Implement the AC-8.4 and AC-NEW-6 blackbox scenarios for mid-flight tile generation, dedup, landing-time upload, and freshness gating. Helpers: - runner/helpers/mid_flight_tile_evaluator.py — pure-logic evaluators for tile generation rate, Mode B Fact #105 schema check, footprint+ GSD dedup (via geo.distance_m), upload-audit reconciliation, and the AC-5/AC-6 capture_utc + freshness-gate checks. - runner/helpers/mock_suite_sat_audit.py — httpx wrapper for the mock-suite-sat-service /tiles/audit endpoint with strict response- shape validation. Scenarios: - tests/positive/test_ft_p_17_mid_flight_tiles.py - tests/negative/test_ft_n_06_mid_flight_freshness.py Both skip when sitl_replay_ready is false and fail loudly when fixture records are missing (tests-as-gates discipline). 52 new unit tests (41 evaluator + 11 audit client) cover every helper branch. Review: PASS_WITH_WARNINGS (2 Low — duplicate haversine carry-over, upstream production dependency surface). Co-authored-by: Cursor <cursoragent@cursor.com>
6.1 KiB
Batch 83 — AZ-422 (FT-P-17 + FT-N-06 mid-flight tile generation + freshness)
Tracker: AZ-422
Tasks: 1 task / 3 complexity points
Date: 2026-05-17
Verdict: PASS_WITH_WARNINGS
Review: _docs/03_implementation/reviews/batch_83_review.md
Scope
- FT-P-17 (positive, AC-8.4): mid-flight orthorectified tile generation, per-tile quality metadata, dedup, landing-time upload to mock-suite-sat-service.
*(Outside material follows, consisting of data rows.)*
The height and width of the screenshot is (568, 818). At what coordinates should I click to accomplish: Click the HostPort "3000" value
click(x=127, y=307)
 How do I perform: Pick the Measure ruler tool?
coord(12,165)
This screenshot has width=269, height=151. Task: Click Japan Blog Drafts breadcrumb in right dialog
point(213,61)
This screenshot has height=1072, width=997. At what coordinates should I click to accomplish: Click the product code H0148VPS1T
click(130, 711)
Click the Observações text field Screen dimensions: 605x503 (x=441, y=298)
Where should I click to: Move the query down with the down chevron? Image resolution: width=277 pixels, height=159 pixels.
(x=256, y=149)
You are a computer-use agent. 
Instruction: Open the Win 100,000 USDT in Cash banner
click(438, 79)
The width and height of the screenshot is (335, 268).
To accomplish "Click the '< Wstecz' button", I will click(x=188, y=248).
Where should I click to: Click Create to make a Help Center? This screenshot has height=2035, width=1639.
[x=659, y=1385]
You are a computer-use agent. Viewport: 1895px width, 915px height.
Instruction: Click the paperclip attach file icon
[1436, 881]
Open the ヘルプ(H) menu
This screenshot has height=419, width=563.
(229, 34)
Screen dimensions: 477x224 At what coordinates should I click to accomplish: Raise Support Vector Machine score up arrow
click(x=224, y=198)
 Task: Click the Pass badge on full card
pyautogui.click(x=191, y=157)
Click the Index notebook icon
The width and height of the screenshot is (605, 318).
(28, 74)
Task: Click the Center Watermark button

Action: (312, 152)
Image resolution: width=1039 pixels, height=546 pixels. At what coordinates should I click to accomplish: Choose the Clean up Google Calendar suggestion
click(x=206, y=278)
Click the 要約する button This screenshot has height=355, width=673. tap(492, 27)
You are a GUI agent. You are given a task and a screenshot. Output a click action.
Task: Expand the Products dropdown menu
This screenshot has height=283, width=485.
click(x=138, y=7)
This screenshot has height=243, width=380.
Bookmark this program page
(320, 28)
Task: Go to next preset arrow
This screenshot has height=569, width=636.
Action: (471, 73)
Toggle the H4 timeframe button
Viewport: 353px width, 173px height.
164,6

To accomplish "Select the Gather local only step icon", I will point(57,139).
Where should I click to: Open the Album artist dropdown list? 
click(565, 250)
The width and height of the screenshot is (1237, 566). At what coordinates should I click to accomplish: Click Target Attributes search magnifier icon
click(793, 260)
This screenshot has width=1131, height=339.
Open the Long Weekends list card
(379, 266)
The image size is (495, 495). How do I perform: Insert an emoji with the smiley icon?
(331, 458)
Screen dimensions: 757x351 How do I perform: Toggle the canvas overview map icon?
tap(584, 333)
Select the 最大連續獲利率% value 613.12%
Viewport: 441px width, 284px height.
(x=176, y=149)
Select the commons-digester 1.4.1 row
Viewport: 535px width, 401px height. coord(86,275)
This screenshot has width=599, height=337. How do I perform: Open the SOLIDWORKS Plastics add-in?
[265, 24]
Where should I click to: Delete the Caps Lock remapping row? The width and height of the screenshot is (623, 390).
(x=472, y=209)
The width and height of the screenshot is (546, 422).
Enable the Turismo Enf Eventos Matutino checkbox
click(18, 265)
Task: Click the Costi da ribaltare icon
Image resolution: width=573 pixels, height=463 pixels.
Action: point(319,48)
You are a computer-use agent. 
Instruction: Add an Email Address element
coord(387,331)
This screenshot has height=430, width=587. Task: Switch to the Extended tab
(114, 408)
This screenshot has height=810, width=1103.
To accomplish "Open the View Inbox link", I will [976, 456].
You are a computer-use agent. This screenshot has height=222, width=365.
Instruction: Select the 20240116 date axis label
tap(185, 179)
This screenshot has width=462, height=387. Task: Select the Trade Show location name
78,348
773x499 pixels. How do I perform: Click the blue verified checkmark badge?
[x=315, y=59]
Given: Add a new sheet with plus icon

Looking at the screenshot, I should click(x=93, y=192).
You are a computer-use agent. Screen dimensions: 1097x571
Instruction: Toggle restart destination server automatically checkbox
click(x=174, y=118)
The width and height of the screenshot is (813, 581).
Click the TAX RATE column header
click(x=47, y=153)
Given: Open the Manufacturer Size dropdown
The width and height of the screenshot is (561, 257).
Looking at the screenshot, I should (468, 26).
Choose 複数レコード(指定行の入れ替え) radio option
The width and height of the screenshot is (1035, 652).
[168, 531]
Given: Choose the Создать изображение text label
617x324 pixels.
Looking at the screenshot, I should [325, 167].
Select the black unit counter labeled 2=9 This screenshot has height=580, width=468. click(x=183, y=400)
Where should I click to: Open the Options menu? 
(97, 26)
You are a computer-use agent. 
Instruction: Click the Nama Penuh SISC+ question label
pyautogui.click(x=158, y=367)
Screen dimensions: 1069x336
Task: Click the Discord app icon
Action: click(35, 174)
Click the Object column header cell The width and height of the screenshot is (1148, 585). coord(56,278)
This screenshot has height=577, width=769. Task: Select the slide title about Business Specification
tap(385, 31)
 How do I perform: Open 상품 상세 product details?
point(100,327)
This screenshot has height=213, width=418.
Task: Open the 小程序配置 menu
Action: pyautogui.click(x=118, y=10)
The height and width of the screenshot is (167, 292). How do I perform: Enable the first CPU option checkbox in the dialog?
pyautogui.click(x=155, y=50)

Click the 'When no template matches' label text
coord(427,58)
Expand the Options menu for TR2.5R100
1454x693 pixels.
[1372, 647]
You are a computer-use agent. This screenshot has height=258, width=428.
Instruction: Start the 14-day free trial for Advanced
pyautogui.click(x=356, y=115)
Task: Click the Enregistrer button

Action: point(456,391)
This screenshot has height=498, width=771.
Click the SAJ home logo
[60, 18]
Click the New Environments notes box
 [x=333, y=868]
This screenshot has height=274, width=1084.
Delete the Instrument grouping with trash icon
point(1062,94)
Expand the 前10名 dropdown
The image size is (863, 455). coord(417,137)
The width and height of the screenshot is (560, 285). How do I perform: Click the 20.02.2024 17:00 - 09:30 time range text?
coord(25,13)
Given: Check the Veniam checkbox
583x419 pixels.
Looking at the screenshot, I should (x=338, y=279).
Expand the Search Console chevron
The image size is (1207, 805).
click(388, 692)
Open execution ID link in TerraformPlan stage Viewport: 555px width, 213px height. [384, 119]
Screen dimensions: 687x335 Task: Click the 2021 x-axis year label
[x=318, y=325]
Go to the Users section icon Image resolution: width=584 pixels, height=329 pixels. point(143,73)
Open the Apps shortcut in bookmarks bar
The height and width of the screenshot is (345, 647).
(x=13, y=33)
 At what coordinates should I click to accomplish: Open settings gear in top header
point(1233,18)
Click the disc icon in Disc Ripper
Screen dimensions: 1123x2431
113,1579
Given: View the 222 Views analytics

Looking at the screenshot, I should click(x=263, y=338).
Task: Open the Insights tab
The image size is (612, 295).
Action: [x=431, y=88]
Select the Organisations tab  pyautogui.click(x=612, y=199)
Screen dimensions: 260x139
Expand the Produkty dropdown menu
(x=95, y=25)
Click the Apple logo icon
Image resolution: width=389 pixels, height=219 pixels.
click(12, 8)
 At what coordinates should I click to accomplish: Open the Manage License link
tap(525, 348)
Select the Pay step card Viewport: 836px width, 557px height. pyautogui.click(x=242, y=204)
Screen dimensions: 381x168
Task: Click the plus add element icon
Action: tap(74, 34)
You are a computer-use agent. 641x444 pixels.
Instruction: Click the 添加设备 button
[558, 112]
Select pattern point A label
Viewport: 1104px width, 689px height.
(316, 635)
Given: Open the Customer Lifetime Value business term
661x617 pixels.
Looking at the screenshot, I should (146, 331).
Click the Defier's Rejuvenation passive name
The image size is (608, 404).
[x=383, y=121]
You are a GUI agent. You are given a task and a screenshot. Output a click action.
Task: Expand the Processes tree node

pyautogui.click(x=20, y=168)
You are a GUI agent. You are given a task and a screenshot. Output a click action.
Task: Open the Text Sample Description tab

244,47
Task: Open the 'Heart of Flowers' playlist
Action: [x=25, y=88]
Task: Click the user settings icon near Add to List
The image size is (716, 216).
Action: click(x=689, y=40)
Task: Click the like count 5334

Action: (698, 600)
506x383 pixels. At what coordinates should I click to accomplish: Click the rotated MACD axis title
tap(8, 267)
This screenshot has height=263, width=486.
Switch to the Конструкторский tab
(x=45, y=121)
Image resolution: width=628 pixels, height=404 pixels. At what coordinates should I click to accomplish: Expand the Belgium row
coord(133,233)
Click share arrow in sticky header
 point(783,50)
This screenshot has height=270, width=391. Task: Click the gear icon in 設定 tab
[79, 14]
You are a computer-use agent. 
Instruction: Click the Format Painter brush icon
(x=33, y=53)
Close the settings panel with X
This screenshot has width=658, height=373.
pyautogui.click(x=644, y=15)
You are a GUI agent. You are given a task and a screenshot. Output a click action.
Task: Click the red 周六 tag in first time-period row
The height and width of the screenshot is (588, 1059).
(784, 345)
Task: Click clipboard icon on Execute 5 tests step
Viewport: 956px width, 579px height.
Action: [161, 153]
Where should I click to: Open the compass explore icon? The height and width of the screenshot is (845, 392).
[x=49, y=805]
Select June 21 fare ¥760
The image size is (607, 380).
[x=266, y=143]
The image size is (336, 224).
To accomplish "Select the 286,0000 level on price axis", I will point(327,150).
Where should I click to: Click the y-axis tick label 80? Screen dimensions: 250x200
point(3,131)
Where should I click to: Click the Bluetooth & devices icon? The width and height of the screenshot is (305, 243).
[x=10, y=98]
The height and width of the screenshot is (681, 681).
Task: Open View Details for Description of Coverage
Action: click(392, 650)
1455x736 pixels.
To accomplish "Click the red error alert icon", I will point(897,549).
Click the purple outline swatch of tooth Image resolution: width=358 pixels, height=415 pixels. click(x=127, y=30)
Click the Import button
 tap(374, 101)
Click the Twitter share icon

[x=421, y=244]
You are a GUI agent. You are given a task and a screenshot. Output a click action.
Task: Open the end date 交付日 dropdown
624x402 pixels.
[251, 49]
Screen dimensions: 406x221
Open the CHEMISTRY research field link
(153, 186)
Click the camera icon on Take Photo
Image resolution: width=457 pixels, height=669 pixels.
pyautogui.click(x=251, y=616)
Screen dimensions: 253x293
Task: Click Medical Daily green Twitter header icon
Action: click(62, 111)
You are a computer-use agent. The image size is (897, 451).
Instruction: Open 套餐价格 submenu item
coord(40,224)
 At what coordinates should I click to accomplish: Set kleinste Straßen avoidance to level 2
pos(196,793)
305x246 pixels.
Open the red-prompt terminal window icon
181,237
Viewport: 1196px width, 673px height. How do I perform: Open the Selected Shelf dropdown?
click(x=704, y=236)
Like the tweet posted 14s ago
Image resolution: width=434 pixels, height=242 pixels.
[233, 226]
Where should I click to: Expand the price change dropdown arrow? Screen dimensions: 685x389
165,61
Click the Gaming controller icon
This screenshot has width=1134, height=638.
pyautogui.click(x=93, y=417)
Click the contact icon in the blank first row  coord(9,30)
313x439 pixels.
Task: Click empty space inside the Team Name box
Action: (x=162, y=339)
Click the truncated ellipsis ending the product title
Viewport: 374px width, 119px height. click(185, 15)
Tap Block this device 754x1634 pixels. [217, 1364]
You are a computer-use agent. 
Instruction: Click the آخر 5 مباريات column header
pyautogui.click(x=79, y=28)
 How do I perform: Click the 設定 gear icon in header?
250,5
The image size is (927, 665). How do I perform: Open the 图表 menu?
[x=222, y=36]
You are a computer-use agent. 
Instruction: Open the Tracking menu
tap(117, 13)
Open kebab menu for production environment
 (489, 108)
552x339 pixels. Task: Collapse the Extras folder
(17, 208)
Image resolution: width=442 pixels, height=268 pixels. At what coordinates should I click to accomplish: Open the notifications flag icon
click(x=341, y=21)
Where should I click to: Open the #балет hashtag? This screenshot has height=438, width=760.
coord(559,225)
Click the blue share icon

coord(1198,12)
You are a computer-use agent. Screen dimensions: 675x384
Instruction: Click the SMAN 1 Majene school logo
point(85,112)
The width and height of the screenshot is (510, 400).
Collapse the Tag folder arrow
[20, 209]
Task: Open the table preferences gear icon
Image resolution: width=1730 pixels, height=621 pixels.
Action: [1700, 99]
- FT-N-06 (negative, AC-NEW-6): per-tile
capture_utcwithin ±60 s of generation wall-clock; freshness gate must not reject freshly generated tiles as stale.
Both scenarios parameterize across (fc_adapter ∈ {ardupilot, inav}, vio_strategy ∈ {okvis2, klt_ransac, vins_mono}) → 12 collected test cases.
Files
Created
e2e/runner/helpers/mid_flight_tile_evaluator.py— pure-logic evaluators for AC-1..AC-6:evaluate_tile_generation_rate(AC-1)evaluate_tile_quality_metadata(AC-2; Mode B Fact #105 schema mirror)evaluate_dedup(AC-3; Vincenty distance viageo.distance_m+ GSD-fraction check)evaluate_upload_acks(AC-4)evaluate_capture_date_freshness(AC-5; ISO-8601 parse + monotonic-ms drift)evaluate_freshness_gate(AC-6)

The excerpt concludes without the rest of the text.